**WHAT IS EXPECTED**
If a line in the records contains the string "arrow", show that line.

[Source data]
____

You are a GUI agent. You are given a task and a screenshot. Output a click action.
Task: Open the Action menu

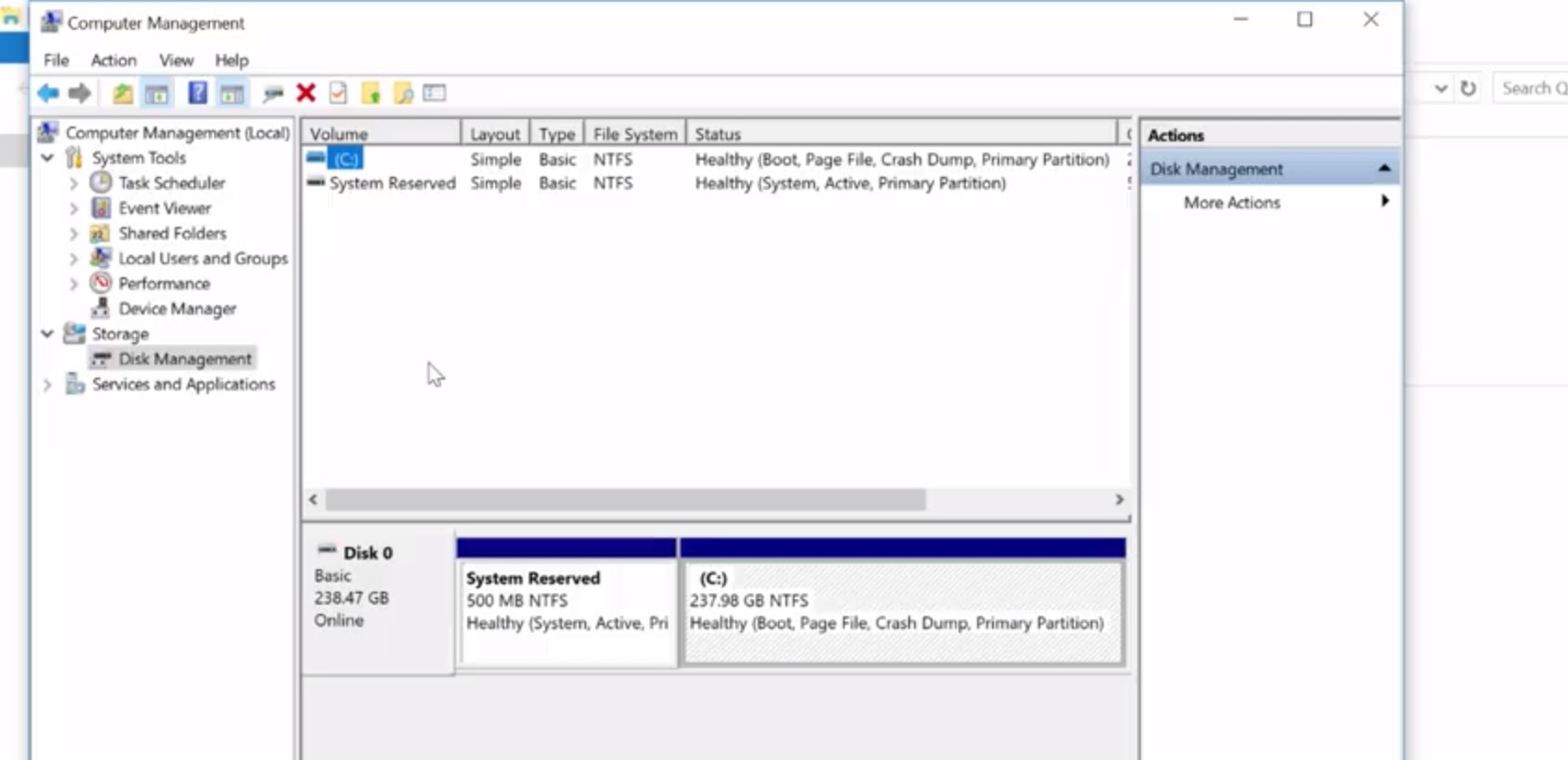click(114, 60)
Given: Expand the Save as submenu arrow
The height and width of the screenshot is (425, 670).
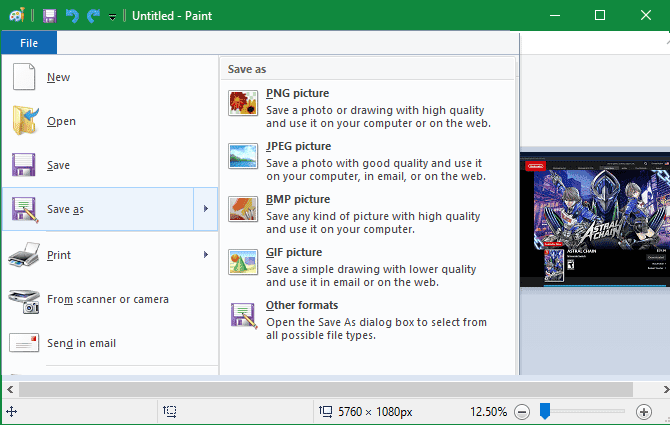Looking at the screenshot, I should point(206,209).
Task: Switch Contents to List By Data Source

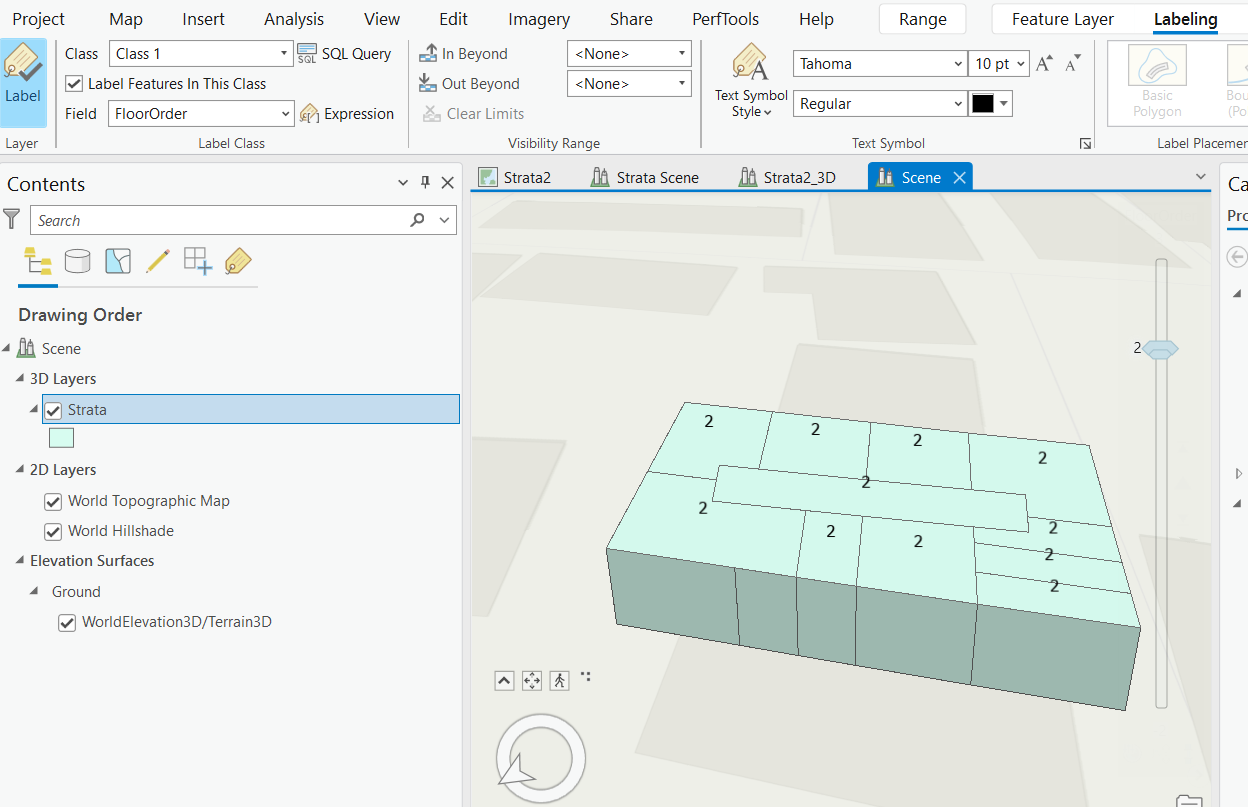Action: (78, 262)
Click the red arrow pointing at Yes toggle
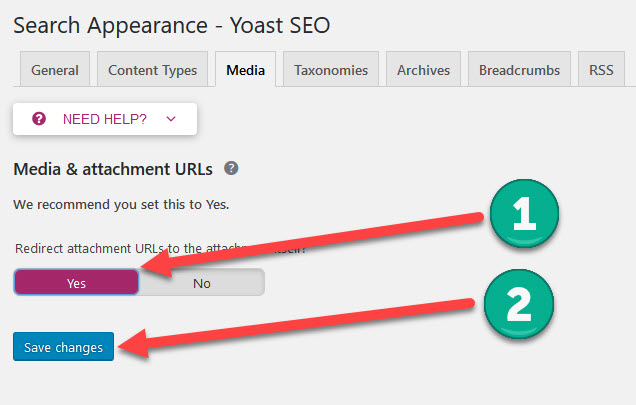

____

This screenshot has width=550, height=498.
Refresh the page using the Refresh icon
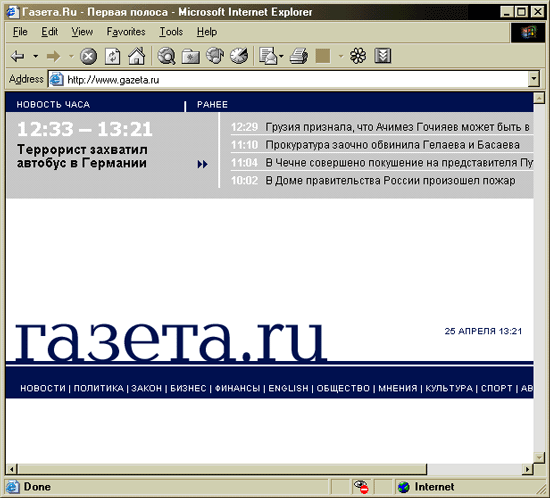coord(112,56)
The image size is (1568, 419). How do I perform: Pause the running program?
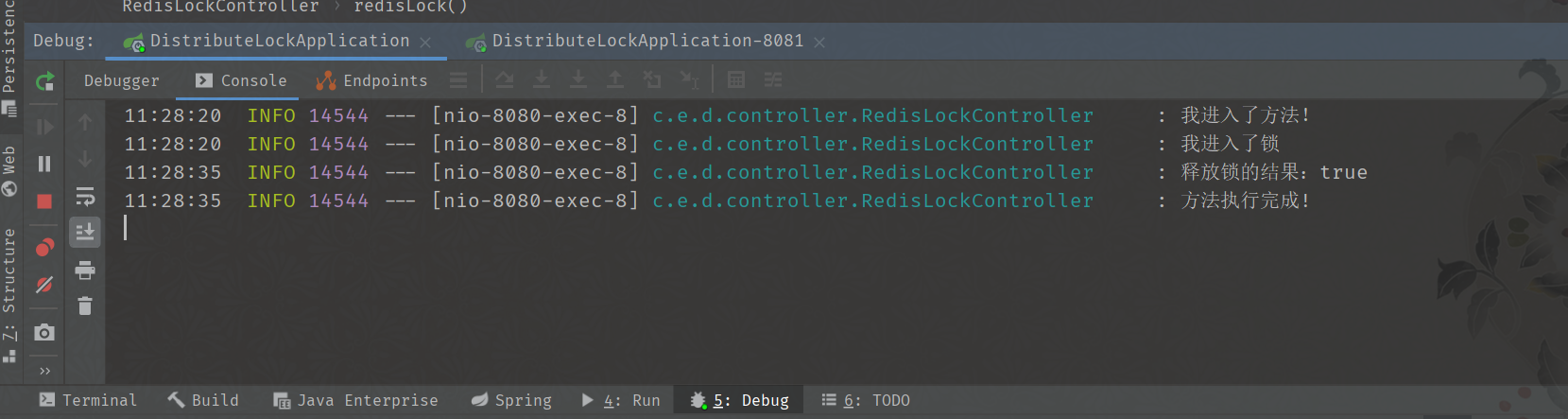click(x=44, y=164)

____

**RESULT BELOW**
Given: Expand the Save as submenu arrow
Click the red arrow pointing at Yes toggle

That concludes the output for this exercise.